Actine, in vielen Zelltypen vorkommende kontraktile Proteine. A. sind eine essenzielle Komponente der Muskelproteine. A. bilden im Muskel die dünnen Filamente, die gemeinsam mit den dicken Myosin-Filamenten unter Mitwirkung von Adenosintriphosphat (ATP) die Muskelkontraktion verursachen. A. kommen in zwei Formen vor. Das globuläre A. (G-A.) ist die monomere Form (M_r 42kDa) und besteht aus einer Peptidkette aus 375 Aminosäurebausteinen, die Ca²⁺-Ionen und ATP mit hoher Affinität binden kann. Die Struktur des Actins wurde im Verlauf der Evolution hoch konserviert. Dies ist vermutlich darauf zurückzuführen, dass es mit einer großen Anzahl an Proteinen (Actin-bindende Proteine) spezifische Wechselwirkungen eingeht. G-A. bildet mit der DNA-Polymerase I (DNase I) einen 1 : 1-Komplex, der zusammen mit einem Ca²⁺-Ion und einem Molekül ATP oder ADP kristallisiert werden kann. Da G-A. zur Polymerisation neigt, ist dies die einzige Möglichkeit, die Verbindung kristallin zu erhalten und einer Röntgenstrukturanalyse zugänglich zu machen. Den Röntgendaten konnte entnommen werden, dass das G-Actin aus zwei Domänen besteht, die jeweils in zwei Unterdomänen unterteilt sind. Zwei der Unterdomänen (eine in jeder Domäne) weisen eine ähnliche Struktur auf, d. h. sie bilden ein 5-strängiges β-Faltblatt, bestehend aus einem β-Haarnadelmotiv gefolgt von einem rechtsgängigen βαβ-Motiv. Diese Unterdomänen könnten von einer Genduplikation herrühren, allerdings zeigen ihre Primärsequenzen keine signifikante Übereinstimmung. Unter physiologischen Bedingungen polymerisiert G-A. unter Beteiligung von ATP zum filamentären A. (F-A.; Abb.). Während der Polymerisation wird das ATP hydrolysiert, das gebildete ADP bleibt an das Actin gebunden. Die Hydrolyse ist jedoch nicht an die Polymerisation selbst gekoppelt; sie erfolgt etwa 10 Sekunden nach der Addition des Monomers an das Polymer. Die Enden des Actinfilaments unterscheiden sich in der Geschwindigkeit, mit der Actinmonomere angelagert bzw. abgespalten werden. Man spricht von "Polarität" und unterscheidet ein minus-Ende, von dem A. eher abgespalten wird und das daher langsam wächst, und ein plus-Ende, an dem A. bevorzugt angelagert wird und das daher schneller wächst.

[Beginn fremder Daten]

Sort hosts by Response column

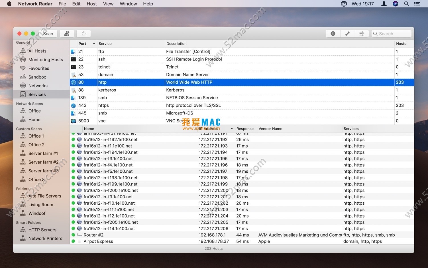(x=245, y=129)
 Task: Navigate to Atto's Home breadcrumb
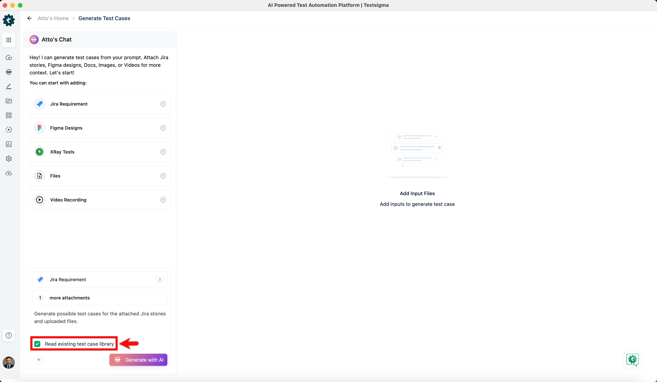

Ein idealisiertes Modell des F-A. geht von einem helicalen Filament mit einem Durchmesser von 9-10 nm aus, in welchem die Längsachsen der Monomere fast senkrecht zur Filamentachse stehen. Die Positionen der Monomere innerhalb des Filaments sind flexibel, so dass die Bindung von Proteinen (z.B. Tropomyosin) eine periodische, aber nicht helicale Struktur erzeugt; der Wiederholungsabstand beträgt sieben Monomere. F-A. ist auch als Komponente des Cytoskeletts an der Ausbildung und Stabilisierung verschiedener Zellstrukturen beteiligt.

Man kann A. aus Skelettmuskelzellen von Wirbeltieren, deren Masse zu etwas 20 % aus diesem Protein besteht, für in-vitro-Experimente relativ leicht gewinnen. Bei der Behandlung getrockneter und zerkleinerter Muskeln mit stark verdünnter Salzlösung dissoziieren die Actinfilamente in die Actinuntereinheiten. Reines A. liegt in Lösungen geringer Ionenstärke in monomerer Form vor. Bei Zugabe von Salz und in Gegenwart von ATP erfolgt eine spontane Zusammenlagerung zu Filamenten. Die Polymerisation ist ein dynamischer Prozess, der durch ATP-Hydrolyse gesteuert wird. Zellulär verbleibt etwa die Hälfte des A. durch die Bindung an kleine Proteine, wie Thymosin (Thymopoietin) in monomerer Form. In der Rinde tierischer Zellen erfolgt eine ständige Polymerisation und Depolymerisation der A.-Moleküle, wobei Fortsätze der Zelloberfläche wie Lamellipodien und Mikrospikes entstehen. Signalmoleküle beeinflussen von außen durch Wechselwirkung mit Zelloberflächenrezeptoren, die über heterotrimere G-Proteine und kleine ATPasen (Rac und Rho) wirken, den Polymerisationsprozess.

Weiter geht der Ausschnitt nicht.